> DATA FOR THIS EXERCISE
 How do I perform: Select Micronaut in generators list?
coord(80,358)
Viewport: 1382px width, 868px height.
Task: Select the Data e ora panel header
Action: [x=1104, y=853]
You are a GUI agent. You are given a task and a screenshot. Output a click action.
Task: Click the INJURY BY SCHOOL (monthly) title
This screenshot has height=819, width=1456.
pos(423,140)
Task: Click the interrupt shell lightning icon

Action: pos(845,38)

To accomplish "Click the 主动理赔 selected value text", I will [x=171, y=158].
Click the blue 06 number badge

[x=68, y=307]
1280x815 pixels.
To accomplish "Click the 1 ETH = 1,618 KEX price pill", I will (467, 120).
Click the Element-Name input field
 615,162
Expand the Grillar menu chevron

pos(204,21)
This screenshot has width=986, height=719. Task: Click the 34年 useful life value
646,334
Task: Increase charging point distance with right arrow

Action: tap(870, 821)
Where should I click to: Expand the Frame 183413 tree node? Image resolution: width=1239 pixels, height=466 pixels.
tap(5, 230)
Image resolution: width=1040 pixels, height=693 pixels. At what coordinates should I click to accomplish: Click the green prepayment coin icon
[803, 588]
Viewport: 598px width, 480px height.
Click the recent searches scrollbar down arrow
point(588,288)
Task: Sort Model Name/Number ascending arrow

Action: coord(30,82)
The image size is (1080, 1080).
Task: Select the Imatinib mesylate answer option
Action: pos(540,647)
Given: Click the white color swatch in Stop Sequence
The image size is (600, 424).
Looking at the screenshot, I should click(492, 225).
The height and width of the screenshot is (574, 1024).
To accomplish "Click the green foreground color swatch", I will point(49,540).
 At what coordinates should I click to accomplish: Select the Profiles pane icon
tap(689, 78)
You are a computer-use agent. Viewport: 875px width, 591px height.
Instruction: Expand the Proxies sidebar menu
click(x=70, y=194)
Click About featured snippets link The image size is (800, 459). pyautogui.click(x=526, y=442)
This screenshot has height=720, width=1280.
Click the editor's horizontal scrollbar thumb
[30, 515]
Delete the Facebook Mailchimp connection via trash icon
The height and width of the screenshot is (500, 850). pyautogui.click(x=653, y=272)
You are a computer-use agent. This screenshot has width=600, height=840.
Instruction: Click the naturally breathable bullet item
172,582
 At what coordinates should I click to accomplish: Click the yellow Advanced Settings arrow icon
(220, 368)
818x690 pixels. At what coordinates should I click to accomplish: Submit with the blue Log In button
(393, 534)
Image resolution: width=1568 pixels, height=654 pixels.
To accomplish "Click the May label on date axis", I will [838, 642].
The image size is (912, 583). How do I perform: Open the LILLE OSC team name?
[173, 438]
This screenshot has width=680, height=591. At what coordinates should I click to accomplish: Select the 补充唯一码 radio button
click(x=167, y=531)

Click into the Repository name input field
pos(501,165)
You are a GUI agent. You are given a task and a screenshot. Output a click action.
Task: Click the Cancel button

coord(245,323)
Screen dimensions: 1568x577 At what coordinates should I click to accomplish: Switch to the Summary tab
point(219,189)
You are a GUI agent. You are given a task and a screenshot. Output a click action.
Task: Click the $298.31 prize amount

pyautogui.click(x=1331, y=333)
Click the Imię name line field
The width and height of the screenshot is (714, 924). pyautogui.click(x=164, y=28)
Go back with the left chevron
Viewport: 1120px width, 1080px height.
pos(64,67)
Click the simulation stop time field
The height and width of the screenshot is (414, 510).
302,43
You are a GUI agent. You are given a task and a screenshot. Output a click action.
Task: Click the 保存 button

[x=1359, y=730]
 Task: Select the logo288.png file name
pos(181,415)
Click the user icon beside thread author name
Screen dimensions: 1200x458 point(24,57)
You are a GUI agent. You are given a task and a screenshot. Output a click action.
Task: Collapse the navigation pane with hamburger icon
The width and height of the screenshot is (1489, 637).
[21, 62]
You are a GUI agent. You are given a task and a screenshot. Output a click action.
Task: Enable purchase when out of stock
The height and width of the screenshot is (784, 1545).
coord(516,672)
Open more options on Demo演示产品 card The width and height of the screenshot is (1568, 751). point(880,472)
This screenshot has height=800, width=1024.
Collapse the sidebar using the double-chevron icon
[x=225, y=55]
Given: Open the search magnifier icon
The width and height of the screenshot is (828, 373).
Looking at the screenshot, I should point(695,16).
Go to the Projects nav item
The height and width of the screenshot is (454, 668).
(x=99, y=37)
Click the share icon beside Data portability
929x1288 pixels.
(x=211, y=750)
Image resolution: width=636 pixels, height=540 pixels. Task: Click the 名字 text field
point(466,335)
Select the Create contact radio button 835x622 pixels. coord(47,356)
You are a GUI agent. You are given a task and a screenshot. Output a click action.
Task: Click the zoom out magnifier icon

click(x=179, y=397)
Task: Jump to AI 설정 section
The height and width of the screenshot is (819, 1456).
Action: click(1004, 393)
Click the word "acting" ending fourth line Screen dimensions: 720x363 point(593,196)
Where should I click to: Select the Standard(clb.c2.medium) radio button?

> WHAT THE TASK REQUIRES
Each line in the listing that contains "will" should be returned.

> OUTPUT OF THE TASK
To accomplish "Click the 主动理赔 selected value text", I will [x=171, y=158].
To accomplish "Click the 1 ETH = 1,618 KEX price pill", I will (467, 120).
To accomplish "Click the green foreground color swatch", I will point(49,540).
To accomplish "Click the May label on date axis", I will [838, 642].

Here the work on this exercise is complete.